● **Directive**:
Can you rewrite the listing lines starting with the line containing "At what (x,y)" and going on through the line containing "Looking at the", changing "coordinate pair" to "point" and leaving everything else the same?

● **Supplied records**:
────────

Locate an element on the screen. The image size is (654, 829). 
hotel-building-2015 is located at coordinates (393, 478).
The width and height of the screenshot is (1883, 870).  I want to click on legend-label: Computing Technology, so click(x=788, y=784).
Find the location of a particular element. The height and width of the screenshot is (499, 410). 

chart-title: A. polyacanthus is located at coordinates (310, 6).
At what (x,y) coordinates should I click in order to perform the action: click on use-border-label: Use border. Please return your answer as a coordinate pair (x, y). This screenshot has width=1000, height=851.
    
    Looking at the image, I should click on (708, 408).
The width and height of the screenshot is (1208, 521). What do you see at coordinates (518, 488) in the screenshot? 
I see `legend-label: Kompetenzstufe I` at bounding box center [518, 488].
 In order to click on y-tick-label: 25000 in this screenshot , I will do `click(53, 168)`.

────────

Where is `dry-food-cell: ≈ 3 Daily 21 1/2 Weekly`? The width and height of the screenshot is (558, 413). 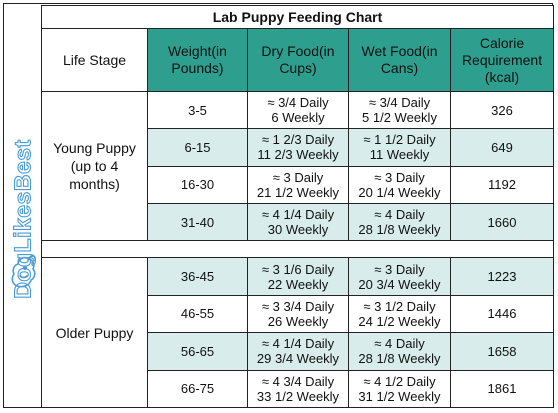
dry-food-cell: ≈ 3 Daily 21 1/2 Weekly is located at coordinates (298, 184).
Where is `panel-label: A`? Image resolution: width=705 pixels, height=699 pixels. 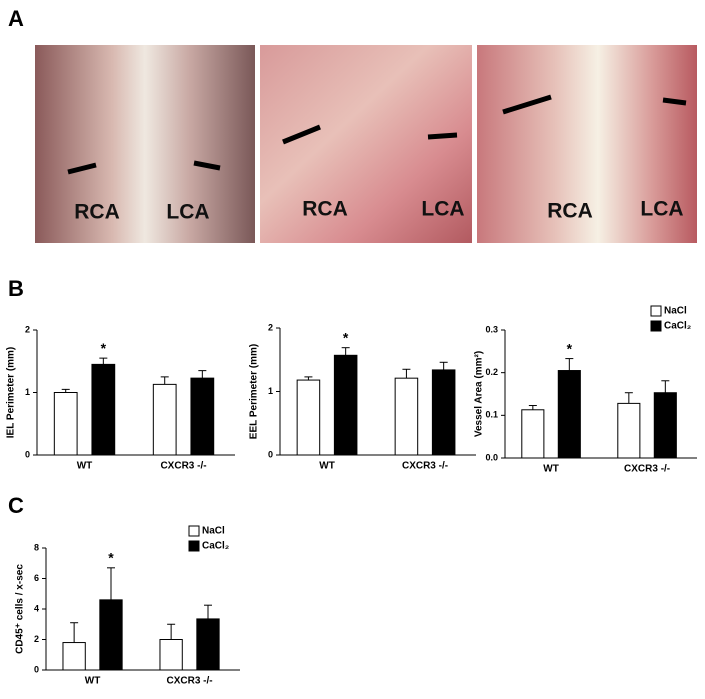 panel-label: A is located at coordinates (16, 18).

────────

● **Answer section**:
At what (x,y) coordinates should I click in order to perform the action: click on use-border-label: Use border. Please return your answer as a point (x, y). This screenshot has width=1000, height=851.
    
    Looking at the image, I should click on (708, 408).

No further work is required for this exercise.